┏━━

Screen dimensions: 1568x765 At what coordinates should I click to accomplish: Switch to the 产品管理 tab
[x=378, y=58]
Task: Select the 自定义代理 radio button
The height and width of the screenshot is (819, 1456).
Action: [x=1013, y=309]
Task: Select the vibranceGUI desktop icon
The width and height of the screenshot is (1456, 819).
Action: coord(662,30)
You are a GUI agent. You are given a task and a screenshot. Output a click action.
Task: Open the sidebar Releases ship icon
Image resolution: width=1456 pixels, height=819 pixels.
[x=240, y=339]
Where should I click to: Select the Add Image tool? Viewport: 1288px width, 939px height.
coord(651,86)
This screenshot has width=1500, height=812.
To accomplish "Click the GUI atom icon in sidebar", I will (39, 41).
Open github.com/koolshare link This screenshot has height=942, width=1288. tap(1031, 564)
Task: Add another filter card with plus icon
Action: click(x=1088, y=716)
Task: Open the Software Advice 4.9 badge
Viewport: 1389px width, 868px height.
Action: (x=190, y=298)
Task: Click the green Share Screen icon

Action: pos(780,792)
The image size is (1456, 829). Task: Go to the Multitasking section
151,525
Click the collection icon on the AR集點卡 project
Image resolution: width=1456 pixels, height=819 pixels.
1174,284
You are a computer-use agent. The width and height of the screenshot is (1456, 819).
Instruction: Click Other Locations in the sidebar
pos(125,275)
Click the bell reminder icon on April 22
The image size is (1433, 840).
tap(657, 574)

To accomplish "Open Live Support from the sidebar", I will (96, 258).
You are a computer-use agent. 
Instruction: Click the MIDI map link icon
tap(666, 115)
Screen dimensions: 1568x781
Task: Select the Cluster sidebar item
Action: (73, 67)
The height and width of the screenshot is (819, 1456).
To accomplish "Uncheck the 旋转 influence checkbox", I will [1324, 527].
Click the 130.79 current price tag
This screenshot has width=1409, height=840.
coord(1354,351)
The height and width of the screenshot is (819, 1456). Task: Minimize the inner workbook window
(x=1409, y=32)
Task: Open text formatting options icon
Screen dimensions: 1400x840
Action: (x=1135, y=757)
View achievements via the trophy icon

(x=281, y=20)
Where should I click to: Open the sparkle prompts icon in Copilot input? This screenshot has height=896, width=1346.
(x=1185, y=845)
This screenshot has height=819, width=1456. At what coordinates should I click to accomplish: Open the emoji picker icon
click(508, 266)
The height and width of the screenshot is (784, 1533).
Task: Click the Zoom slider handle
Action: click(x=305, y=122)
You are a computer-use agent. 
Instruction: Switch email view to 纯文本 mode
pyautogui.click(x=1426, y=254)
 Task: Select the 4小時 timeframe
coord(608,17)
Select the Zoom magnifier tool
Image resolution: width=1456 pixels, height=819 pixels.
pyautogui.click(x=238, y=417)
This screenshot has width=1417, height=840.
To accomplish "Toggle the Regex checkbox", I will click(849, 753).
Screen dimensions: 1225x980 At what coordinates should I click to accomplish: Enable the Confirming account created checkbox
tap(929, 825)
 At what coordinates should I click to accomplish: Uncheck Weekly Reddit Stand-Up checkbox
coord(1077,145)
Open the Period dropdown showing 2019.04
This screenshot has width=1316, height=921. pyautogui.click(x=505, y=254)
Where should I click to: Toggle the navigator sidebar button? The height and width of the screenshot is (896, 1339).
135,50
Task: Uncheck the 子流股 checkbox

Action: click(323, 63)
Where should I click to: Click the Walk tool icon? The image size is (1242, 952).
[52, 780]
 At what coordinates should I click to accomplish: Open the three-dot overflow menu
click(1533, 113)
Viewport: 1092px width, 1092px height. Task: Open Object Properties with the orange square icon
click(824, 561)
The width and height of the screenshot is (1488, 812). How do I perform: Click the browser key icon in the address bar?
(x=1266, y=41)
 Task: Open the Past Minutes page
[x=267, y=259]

┗━━

-- REQUIREMENT --
Starting at the line that contains "Instruction: Switch email view to 纯文本 mode", restate word for word every line through the last one in the records above. Return nothing else.

-- EXERCISE ANSWER --
Instruction: Switch email view to 纯文本 mode
pyautogui.click(x=1426, y=254)
 Task: Select the 4小時 timeframe
coord(608,17)
Select the Zoom magnifier tool
Image resolution: width=1456 pixels, height=819 pixels.
pyautogui.click(x=238, y=417)
This screenshot has width=1417, height=840.
To accomplish "Toggle the Regex checkbox", I will click(849, 753).
Screen dimensions: 1225x980 At what coordinates should I click to accomplish: Enable the Confirming account created checkbox
tap(929, 825)
 At what coordinates should I click to accomplish: Uncheck Weekly Reddit Stand-Up checkbox
coord(1077,145)
Open the Period dropdown showing 2019.04
This screenshot has width=1316, height=921. pyautogui.click(x=505, y=254)
Where should I click to: Toggle the navigator sidebar button? The height and width of the screenshot is (896, 1339).
135,50
Task: Uncheck the 子流股 checkbox

Action: click(323, 63)
Where should I click to: Click the Walk tool icon? The image size is (1242, 952).
[52, 780]
 At what coordinates should I click to accomplish: Open the three-dot overflow menu
click(1533, 113)
Viewport: 1092px width, 1092px height. Task: Open Object Properties with the orange square icon
click(824, 561)
The width and height of the screenshot is (1488, 812). How do I perform: Click the browser key icon in the address bar?
(x=1266, y=41)
 Task: Open the Past Minutes page
[x=267, y=259]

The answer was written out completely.